[START Data for processing]

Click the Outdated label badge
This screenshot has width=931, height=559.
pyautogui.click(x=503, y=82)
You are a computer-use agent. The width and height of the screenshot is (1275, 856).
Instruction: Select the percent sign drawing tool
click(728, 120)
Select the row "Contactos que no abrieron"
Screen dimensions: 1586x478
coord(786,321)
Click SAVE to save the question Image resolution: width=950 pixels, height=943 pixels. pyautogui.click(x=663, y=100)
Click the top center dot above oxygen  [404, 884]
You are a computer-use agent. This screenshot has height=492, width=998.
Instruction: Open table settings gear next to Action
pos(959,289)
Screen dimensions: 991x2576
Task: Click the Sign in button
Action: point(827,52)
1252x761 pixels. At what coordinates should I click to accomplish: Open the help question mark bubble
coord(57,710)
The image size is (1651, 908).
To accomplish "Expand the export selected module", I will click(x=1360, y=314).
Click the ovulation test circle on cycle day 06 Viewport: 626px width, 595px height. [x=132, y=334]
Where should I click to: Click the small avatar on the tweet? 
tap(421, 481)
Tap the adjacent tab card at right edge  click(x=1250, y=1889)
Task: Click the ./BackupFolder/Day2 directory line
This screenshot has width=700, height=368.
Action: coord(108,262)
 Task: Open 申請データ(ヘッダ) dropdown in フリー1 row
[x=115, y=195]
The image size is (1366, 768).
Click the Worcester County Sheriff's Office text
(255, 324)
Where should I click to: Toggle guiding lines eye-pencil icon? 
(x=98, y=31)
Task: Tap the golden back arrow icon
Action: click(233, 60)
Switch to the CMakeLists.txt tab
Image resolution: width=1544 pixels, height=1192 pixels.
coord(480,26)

[END Data for processing]

## Requirement
Render the data above as a JSON list of strings, with each line as its own string and blank lines omitted.

## Finished answer
[
  "Click the Outdated label badge",
  "This screenshot has width=931, height=559.",
  "pyautogui.click(x=503, y=82)",
  "You are a computer-use agent. The width and height of the screenshot is (1275, 856).",
  "Instruction: Select the percent sign drawing tool",
  "click(728, 120)",
  "Select the row \"Contactos que no abrieron\"",
  "Screen dimensions: 1586x478",
  "coord(786,321)",
  "Click SAVE to save the question Image resolution: width=950 pixels, height=943 pixels. pyautogui.click(x=663, y=100)",
  "Click the top center dot above oxygen  [404, 884]",
  "You are a computer-use agent. This screenshot has height=492, width=998.",
  "Instruction: Open table settings gear next to Action",
  "pos(959,289)",
  "Screen dimensions: 991x2576",
  "Task: Click the Sign in button",
  "Action: point(827,52)",
  "1252x761 pixels. At what coordinates should I click to accomplish: Open the help question mark bubble",
  "coord(57,710)",
  "The image size is (1651, 908).",
  "To accomplish \"Expand the export selected module\", I will click(x=1360, y=314).",
  "Click the ovulation test circle on cycle day 06 Viewport: 626px width, 595px height. [x=132, y=334]",
  "Where should I click to: Click the small avatar on the tweet? ",
  "tap(421, 481)",
  "Tap the adjacent tab card at right edge  click(x=1250, y=1889)",
  "Task: Click the ./BackupFolder/Day2 directory line",
  "This screenshot has width=700, height=368.",
  "Action: coord(108,262)",
  " Task: Open 申請データ(ヘッダ) dropdown in フリー1 row",
  "[x=115, y=195]",
  "The image size is (1366, 768).",
  "Click the Worcester County Sheriff's Office text",
  "(255, 324)",
  "Where should I click to: Toggle guiding lines eye-pencil icon? ",
  "(x=98, y=31)",
  "Task: Tap the golden back arrow icon",
  "Action: click(233, 60)",
  "Switch to the CMakeLists.txt tab",
  "Image resolution: width=1544 pixels, height=1192 pixels.",
  "coord(480,26)"
]